We've seen movies like Roger Michell's Morning Glory before, across all genres. Films that capitalize on the success of more interesting, off beat, and sometimes even politically charged subject matter. For every Traffic there's a Spun. For every Pulp Fiction there's a Go, or 2 Days in the Valley. And for every Broadcast News or Network, there's now a Morning Glory.
Quickly, what the hell did Broadcast News and Network do for us in the first place? Network certainly taught us the potentials of broadcast television, in particular in the news format. In so many ways, it predicted the advent of reality television about 15 years before its palpable entrance to mainstream media (with MTV's The Real World.) Granted, Paddy Chayefsky and Sidney Lumet's 1976 masterpiece is an absurdist satire of morality, news production, and ratings, much like the incestuous and slightly goofball personalities that Broadcast News provided us in the 80s. Morning Glory certainly doesn't fall in that realm of headiness or quirkiness when it comes to intra-workplace relationships. Yet without either of the aforementioned films within the news media genre sphere, Morning Glory certainly wouldn't exist.
As you could have deduced by now, Morning Glory is about news media – the morning news program, the struggle for good ratings, the clashing of inflated news personalities, the tug of war between work life and home life (or the lack thereof), and the potential romances that can flair up in the morning newsroom. Though I've cited Network and Broadcast News as obvious influences for Morning Glory, know that if there's any tonal template to pinpoint, the film is much more reverent to the likes of The Mary Tyler Moore Show, though it feels like the growth that the protagonist Becky (Rachel McAdams) experiences is trying to be more poignant than it actually is.
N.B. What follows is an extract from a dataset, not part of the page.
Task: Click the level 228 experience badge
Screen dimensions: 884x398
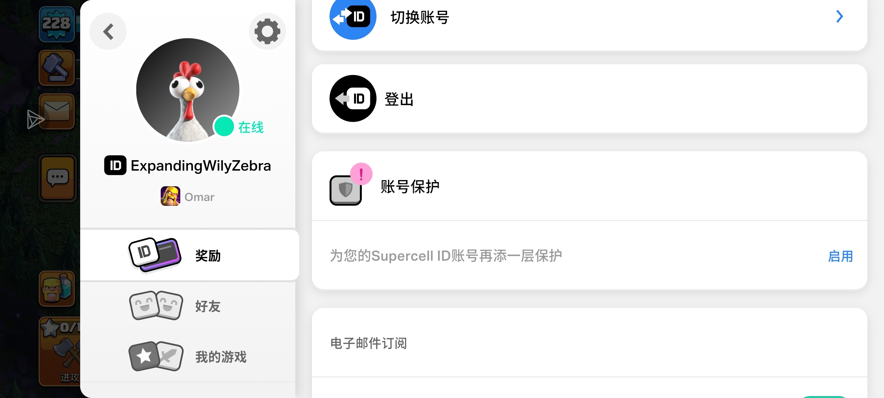Action: point(57,24)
At the beginning of the film we meet Becky – the cute, eccentric, and charming producer of a local New Jersey morning news program. She's the all star of the news team – the one that brings everything together under any circumstances, any time. Her dedication is almost freakish, which would actually come off as slightly creepy if it weren't for the inherent charm that McAdams is able to project onscreen without any evidence of real "effort." She's certainly the anchor of the film, which has a troubled, lackluster plot that feels so run-of-the-mill and predictable, that it's a wonder that I stayed awake throughout the entire film. I credit it all to McAdams.
So quickly we see that Becky is fired from her local news job – budget cuts, lack of experience, and a few other reasons let us know that she's certainly capable of her job… she was more than likely just at the wrong place at the wrong time to fulfill her dream of being a news producer on the Today show. But Becky isn't let down (almost annoyingly so). She hits the pavement hard and lands a gig at the fictional IBS network on the floundering, embarrassing, archaically terrible morning show Daybreak. Antics quickly ensue as Becky tries to steer this dilapidated ship, full of stock personalities: the aging, egocentric morning news anchor (Diane Keaton), the beautiful idiot, the rapping weather man, the producer that shows you the ropes and seemingly has no personality other than to say "wow, good job kid," etc. It's so stock that it feels like you're watching a library of casting tapes from Congress's hidden Library of Stereotypes.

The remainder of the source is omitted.